- Aim of the exercise
Rewrite every one of the entries below as a numbered list, leaving out any blank lines.

A run of entries

· · ·

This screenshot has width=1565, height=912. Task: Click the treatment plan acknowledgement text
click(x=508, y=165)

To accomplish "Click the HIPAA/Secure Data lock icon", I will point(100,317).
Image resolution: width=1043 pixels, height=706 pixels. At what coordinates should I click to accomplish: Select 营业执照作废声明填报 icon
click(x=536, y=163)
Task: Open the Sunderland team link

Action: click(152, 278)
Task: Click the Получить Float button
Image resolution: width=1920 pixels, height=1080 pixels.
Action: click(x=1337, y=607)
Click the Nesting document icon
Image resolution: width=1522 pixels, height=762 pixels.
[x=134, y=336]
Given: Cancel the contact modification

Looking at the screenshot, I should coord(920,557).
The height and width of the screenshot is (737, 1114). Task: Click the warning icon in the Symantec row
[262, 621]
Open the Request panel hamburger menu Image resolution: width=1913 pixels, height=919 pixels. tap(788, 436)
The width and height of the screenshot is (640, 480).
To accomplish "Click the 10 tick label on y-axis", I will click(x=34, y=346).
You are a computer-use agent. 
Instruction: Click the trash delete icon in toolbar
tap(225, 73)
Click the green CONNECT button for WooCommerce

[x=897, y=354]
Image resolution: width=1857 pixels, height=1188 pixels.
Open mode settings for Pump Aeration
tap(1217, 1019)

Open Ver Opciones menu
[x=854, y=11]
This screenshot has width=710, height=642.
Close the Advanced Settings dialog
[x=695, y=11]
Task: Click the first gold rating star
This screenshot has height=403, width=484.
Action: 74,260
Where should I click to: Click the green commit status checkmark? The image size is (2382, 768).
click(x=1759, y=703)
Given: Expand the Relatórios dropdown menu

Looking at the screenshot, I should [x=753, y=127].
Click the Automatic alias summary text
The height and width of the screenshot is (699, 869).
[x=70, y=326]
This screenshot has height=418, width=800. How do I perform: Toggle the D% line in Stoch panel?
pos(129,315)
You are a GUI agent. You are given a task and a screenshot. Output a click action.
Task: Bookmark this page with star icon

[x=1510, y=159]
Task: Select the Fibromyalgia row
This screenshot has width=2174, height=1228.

· · ·

- Correct response
1. This screenshot has width=1565, height=912. Task: Click the treatment plan acknowledgement text
2. click(x=508, y=165)
3. To accomplish "Click the HIPAA/Secure Data lock icon", I will point(100,317).
4. Image resolution: width=1043 pixels, height=706 pixels. At what coordinates should I click to accomplish: Select 营业执照作废声明填报 icon
5. click(x=536, y=163)
6. Task: Open the Sunderland team link
7. Action: click(152, 278)
8. Task: Click the Получить Float button
9. Image resolution: width=1920 pixels, height=1080 pixels.
10. Action: click(x=1337, y=607)
11. Click the Nesting document icon
12. Image resolution: width=1522 pixels, height=762 pixels.
13. [x=134, y=336]
14. Given: Cancel the contact modification
15. Looking at the screenshot, I should coord(920,557).
16. The height and width of the screenshot is (737, 1114). Task: Click the warning icon in the Symantec row
17. [262, 621]
18. Open the Request panel hamburger menu Image resolution: width=1913 pixels, height=919 pixels. tap(788, 436)
19. The width and height of the screenshot is (640, 480).
20. To accomplish "Click the 10 tick label on y-axis", I will click(x=34, y=346).
21. You are a computer-use agent. 
22. Instruction: Click the trash delete icon in toolbar
23. tap(225, 73)
24. Click the green CONNECT button for WooCommerce
25. [x=897, y=354]
26. Image resolution: width=1857 pixels, height=1188 pixels.
27. Open mode settings for Pump Aeration
28. tap(1217, 1019)
29. Open Ver Opciones menu
30. [x=854, y=11]
31. This screenshot has width=710, height=642.
32. Close the Advanced Settings dialog
33. [x=695, y=11]
34. Task: Click the first gold rating star
35. This screenshot has height=403, width=484.
36. Action: 74,260
37. Where should I click to: Click the green commit status checkmark? The image size is (2382, 768).
38. click(x=1759, y=703)
39. Given: Expand the Relatórios dropdown menu
40. Looking at the screenshot, I should [x=753, y=127].
41. Click the Automatic alias summary text
42. The height and width of the screenshot is (699, 869).
43. [x=70, y=326]
44. This screenshot has height=418, width=800. How do I perform: Toggle the D% line in Stoch panel?
45. pos(129,315)
46. You are a GUI agent. You are given a task and a screenshot. Output a click action.
47. Task: Bookmark this page with star icon
48. [x=1510, y=159]
49. Task: Select the Fibromyalgia row
50. This screenshot has width=2174, height=1228.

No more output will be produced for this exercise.